------ RECORDS TO PROCESS

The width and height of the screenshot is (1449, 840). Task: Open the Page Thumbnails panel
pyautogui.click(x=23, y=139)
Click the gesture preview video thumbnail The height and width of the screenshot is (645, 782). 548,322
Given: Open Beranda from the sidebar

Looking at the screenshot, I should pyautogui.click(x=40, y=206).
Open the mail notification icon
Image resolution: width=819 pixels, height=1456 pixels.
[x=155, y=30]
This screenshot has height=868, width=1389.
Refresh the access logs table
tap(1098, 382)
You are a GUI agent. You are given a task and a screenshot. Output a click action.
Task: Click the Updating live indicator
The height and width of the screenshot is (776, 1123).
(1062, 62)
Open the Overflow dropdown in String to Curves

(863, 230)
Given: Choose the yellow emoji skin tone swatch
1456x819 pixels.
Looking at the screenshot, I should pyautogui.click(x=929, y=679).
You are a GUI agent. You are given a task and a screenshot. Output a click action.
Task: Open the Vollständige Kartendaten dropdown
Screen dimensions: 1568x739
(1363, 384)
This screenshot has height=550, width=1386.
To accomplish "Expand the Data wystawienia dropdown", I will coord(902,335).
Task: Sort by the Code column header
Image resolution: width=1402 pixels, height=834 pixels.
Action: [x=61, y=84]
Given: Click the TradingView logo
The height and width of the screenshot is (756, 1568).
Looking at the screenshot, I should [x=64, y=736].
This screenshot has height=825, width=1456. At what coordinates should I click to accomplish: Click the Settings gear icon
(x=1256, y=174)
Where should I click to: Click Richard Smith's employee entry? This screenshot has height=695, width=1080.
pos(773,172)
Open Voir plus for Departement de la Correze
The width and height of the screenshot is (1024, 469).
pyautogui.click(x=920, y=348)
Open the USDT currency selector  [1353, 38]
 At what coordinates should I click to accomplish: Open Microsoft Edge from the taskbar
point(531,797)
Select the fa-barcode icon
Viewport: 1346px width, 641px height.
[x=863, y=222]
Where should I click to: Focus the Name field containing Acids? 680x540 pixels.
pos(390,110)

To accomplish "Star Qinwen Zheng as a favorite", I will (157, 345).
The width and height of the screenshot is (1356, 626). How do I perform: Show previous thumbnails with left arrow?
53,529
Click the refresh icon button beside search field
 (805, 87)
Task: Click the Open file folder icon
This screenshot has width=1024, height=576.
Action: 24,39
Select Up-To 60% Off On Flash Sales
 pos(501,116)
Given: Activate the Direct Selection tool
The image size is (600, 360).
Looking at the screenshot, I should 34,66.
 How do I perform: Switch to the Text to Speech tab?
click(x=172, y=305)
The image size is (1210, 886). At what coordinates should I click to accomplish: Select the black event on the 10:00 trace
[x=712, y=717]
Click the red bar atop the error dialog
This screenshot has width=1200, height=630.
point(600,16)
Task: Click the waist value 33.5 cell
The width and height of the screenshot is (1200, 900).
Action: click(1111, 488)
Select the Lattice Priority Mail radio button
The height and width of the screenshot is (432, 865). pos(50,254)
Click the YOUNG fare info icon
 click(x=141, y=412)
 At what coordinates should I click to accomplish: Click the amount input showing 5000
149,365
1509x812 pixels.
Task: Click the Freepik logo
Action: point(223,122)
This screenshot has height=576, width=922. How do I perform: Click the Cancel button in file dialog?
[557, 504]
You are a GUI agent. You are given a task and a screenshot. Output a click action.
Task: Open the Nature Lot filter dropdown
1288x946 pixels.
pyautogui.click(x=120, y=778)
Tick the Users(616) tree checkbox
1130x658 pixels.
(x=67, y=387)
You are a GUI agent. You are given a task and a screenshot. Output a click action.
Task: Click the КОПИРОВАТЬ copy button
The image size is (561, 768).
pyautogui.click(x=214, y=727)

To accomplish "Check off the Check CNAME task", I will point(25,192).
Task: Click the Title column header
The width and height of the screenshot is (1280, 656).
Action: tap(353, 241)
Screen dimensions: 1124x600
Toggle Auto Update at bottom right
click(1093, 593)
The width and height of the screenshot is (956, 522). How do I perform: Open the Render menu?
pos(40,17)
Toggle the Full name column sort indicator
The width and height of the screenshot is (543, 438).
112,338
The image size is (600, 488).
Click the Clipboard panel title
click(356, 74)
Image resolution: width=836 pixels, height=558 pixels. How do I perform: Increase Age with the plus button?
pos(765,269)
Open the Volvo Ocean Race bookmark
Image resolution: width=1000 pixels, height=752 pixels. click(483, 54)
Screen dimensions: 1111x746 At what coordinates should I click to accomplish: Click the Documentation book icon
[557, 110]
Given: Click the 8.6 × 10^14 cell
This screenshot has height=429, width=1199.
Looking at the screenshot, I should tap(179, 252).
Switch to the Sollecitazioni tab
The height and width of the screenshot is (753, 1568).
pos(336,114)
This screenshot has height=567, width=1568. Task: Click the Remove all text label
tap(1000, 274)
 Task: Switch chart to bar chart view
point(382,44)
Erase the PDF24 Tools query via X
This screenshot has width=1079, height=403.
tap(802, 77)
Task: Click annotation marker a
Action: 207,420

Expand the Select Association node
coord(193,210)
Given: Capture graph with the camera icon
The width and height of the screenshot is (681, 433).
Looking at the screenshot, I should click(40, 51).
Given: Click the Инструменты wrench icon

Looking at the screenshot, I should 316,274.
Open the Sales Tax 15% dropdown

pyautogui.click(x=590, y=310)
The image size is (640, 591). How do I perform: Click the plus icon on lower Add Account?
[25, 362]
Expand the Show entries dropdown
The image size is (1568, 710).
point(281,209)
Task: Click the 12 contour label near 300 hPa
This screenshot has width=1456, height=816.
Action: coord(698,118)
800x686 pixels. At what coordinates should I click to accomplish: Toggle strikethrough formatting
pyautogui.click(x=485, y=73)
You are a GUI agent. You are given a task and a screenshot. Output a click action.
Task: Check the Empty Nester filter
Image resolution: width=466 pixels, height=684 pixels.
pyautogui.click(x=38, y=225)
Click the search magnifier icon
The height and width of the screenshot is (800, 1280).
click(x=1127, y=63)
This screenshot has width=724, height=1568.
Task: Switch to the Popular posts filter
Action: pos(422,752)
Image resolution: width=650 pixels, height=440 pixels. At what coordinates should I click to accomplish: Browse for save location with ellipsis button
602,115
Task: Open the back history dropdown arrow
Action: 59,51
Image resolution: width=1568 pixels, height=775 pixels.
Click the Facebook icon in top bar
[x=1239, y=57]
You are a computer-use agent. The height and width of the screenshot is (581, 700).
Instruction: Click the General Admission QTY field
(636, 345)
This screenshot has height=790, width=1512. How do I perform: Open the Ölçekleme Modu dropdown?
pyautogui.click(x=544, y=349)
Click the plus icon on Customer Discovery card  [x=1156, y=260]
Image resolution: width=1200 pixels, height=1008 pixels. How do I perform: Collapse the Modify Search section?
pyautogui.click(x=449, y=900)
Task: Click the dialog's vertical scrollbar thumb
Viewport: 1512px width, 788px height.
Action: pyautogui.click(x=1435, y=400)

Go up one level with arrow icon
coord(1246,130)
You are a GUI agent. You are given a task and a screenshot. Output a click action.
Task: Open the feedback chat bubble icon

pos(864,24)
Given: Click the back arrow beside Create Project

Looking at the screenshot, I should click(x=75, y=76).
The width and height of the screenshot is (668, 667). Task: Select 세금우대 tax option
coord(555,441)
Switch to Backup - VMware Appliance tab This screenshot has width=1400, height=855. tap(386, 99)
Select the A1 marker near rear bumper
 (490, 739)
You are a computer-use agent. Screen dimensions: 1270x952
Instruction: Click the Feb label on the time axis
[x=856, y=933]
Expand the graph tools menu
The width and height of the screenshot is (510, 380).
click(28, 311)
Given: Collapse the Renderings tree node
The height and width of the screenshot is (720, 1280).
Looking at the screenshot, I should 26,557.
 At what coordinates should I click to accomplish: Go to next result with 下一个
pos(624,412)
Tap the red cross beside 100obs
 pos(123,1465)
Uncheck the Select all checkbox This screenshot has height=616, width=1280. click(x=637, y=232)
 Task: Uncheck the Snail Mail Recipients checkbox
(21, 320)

------------

# PROBLEM TO SOLVE
Which lines in the data above contain the string "checkbox"? Pick out each of them.

# SOLVED PROBLEM
Tick the Users(616) tree checkbox
Uncheck the Select all checkbox This screenshot has height=616, width=1280. click(x=637, y=232)
 Task: Uncheck the Snail Mail Recipients checkbox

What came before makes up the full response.